── DATA SHOWN ──

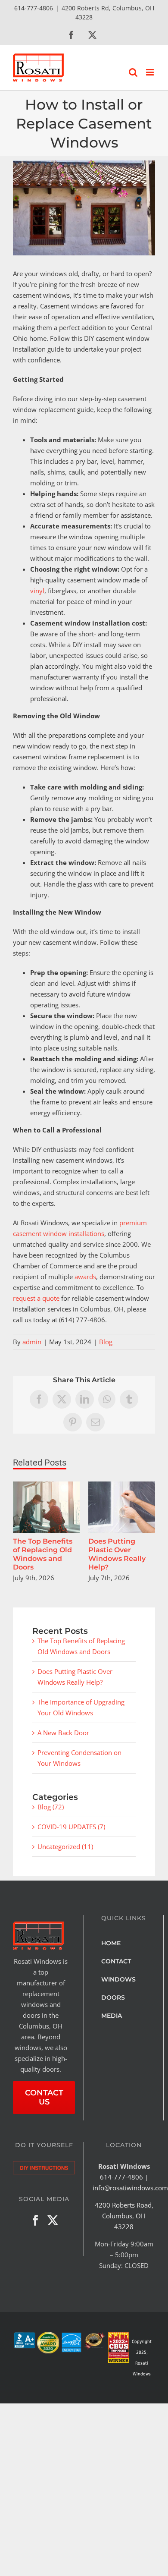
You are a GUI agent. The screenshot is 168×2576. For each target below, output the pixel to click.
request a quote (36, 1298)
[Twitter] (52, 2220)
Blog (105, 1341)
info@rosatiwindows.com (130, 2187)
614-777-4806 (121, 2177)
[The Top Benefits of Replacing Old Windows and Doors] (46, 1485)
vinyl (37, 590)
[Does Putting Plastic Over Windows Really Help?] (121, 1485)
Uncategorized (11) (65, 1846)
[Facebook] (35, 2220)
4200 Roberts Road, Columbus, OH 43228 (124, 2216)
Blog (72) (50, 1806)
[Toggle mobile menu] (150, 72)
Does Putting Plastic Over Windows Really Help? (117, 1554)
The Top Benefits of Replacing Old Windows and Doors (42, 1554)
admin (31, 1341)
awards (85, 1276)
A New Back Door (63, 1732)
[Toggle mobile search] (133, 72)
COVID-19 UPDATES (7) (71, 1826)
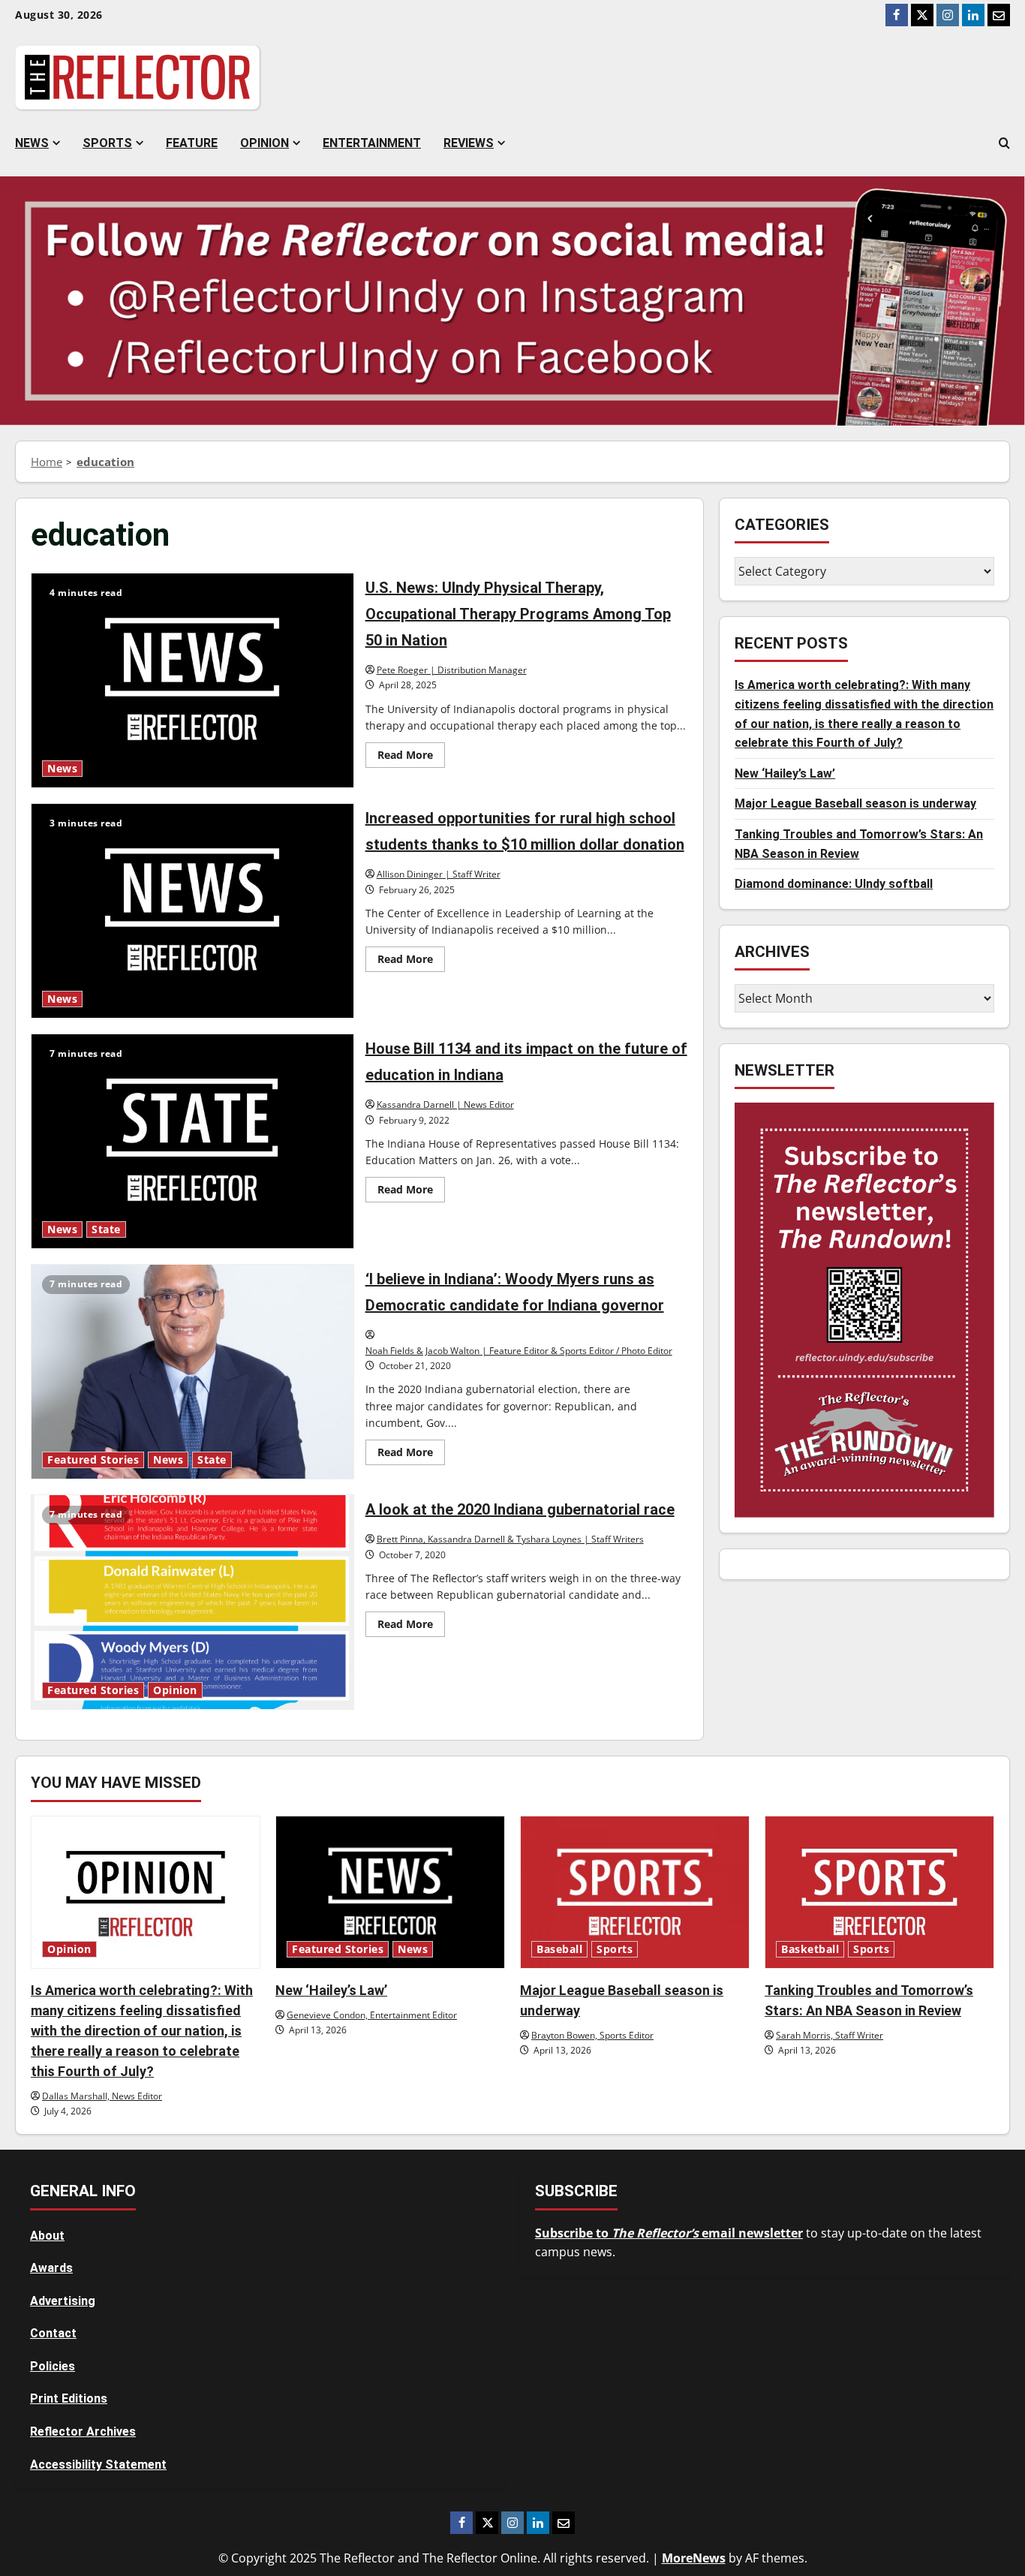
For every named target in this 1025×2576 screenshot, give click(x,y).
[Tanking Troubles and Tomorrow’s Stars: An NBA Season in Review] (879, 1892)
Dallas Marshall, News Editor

───

## [TASK DIRECTIONS]
Your answer must be the exact lines from the one containing "[Toggle mobile menu] (150, 72)" through the last line of the records above, with both included and no pictures.

## [PROBLEM SOLUTION]
[Toggle mobile menu] (150, 72)
Does Putting Plastic Over Windows Really Help? (117, 1554)
The Top Benefits of Replacing Old Windows and Doors (42, 1554)
admin (31, 1341)
awards (85, 1276)
A New Back Door (63, 1732)
[Toggle mobile search] (133, 72)
COVID-19 UPDATES (7) (71, 1826)
For every named target in this 1025×2576 screenshot, give click(x,y).
[Tanking Troubles and Tomorrow’s Stars: An NBA Season in Review] (879, 1892)
Dallas Marshall, News Editor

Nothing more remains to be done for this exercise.